Expanding a business across different markets across the globe can pose various challenges, as well as opportunities.
This article will look at the different ways your business could be affected, and the chances to grow, as you expand your business internationally.
As many businesses operate across multiple markets, it is important to take heed of any opportunities that come your way. But what opportunities could be presented, and how can you make the most of them to grow your business?
Perhaps the most obvious opportunity that presents itself when expanding internationally is new markets becoming available. International expansion opens doors to previously untapped markets, increasing the potential for sales and, ultimately, higher turnover and revenue.
These new markets may be easily accessible too, thanks to modern transport, as we deal with various changes across the world.
Helen Brown, Sales and Marketing Manager at Electrix, leading manufacturer and stockist of Stainless Steel Enclosures , said of selling to markets that are based outside of your operating country: “Despite being based in another continent, the transportation options that are available to us (as a daily international shipper) can often result in transit times from the UK to the US being faster than buying internally in the US.”
“In addition, because of the effects that Brexit has had on moving goods from the UK to Europe, shipping our electrical enclosures, wireway and trunking systems to the US can prove to be more efficient. This demonstrates the benefit of us being visible globally and helps to offset any challenges closer to home.”
International diversification is a technique whereby an organisation uses international expansion as an opportunity to manage risk and protect the business in changing markets.
By spreading operations across the globe, you are not only able to attract new customers in new markets, but also able to mitigate potential risks in individual countries.
Operating a business across alternative markets while differing the business in style and size in those markets, as well as spreading assets across markets, can help to offset the impact of any economical event or crisis.
An example would be a business operating in markets in Asia, as well as the UK; the Asian market would help to manage and reduce the overall impact to the company arising from something happening specifically in the UK.
Put simply, if sales are going down in your domestic market, you lean on profit from sales in other regions.
Operating in different markets can allow your business to attract some of the best talent the world has to offer, and means you can localise the business in those different markets.
Of course, as well as the opportunities that may become available when expanding across the world, the situation is also likely to present a number of challenges. What are those challenges, how could they affect business plans, and importantly how can businesses look to overcome them?

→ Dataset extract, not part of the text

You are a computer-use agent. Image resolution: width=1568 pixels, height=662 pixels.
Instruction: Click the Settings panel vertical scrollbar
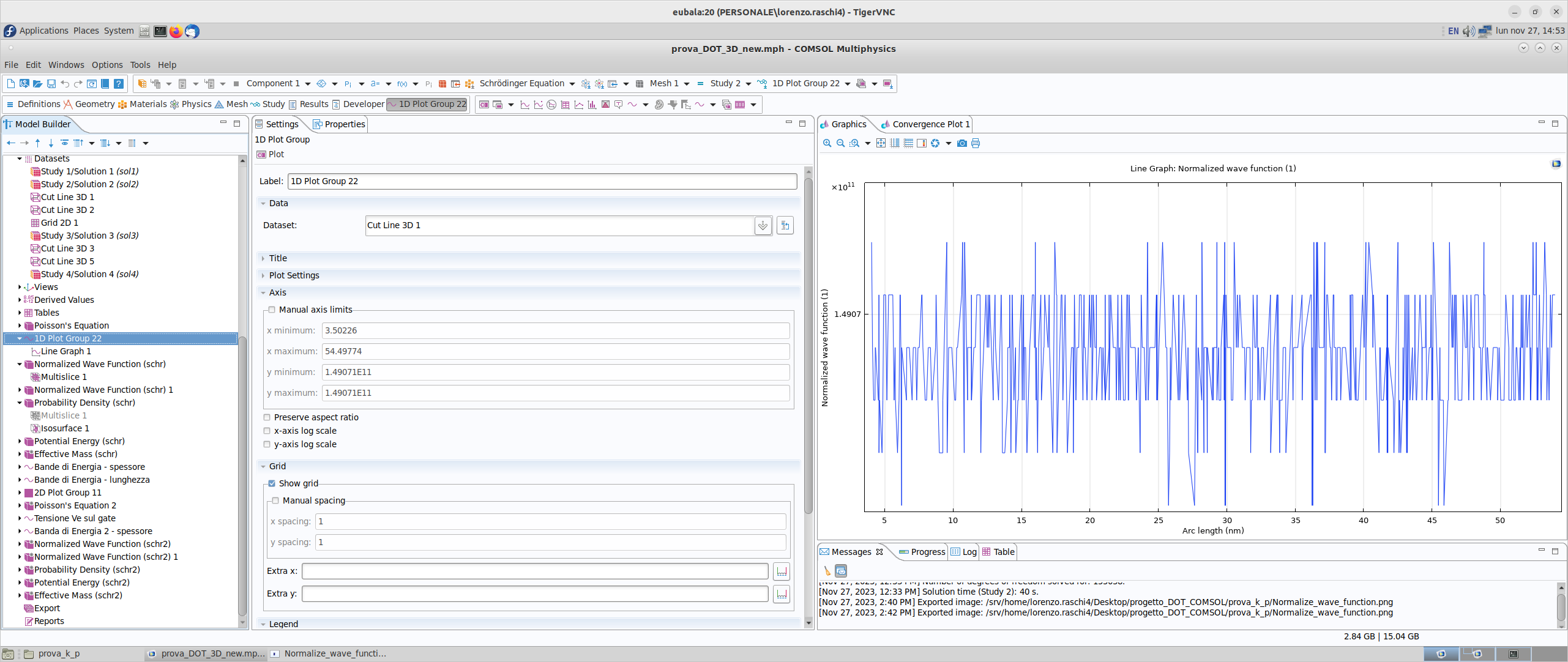[808, 343]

Different countries have different languages; although that isn’t going to be a surprise to any business looking to expand internationally. It is important, however, to consider the language of the market you are going to expand into.
This can be relevant to the brand messaging, and even the name of the company. Does the name translate well, does it not make sense, or worse, does it translate into something negative and even offensive in the market in question?
Language barriers can also cause communication problems in different countries. Consider the languages spoken in your business locations, and to give your expansion the best chance of success, look to employ local talent who have a knowledge of the area and the market.
If sending staff from a headquarters or main global office to locations around the globe, it can be worth considering the use of interpreters.
Not only is understanding and communicating effectively important for the brand image and reputation, a failure to tackle a language barrier could result in an expensive overseas trip becoming a costly waste of time.
Cultural differences are also something to consider, with working hours and even working days differentiating across the world.
Many Arab countries have traditionally had weekends on Thursdays and Fridays, and while this is in some cases changing for economic benefit, working days remain something to consider when expanding into new markets, both for business reasons and respecting culture.
It is also important to consider [MC2] the implications of working in different time zones, such as communication with clients and colleagues.
Managing teams across the world is another challenge of expansion, and as we have seen with language and cultural issues, these are obstacles that need to be overcome. Even once you have implemented a regional team, it is important to have strong communication between offices and teams.
Regular check ins with other teams and managers can keep employees engaged with the business, resulting in higher levels of productivity. It is also important not to leave global teams feeling isolated – employees can be up to 15 times more disengaged if they feel they are ignored at work. Utilise technology to effectively communicate regularly.
By making the decision to expand globally, you are opening your business up to a range of opportunities and challenges.
As a business, making the most of any opportunities and capitalising on them are key to making it a success – when done effectively it can be used to offset risk in the home market.
Challenges, if dealt with efficiently, should not derail the plans and expansion, and they can even become opportunities over time.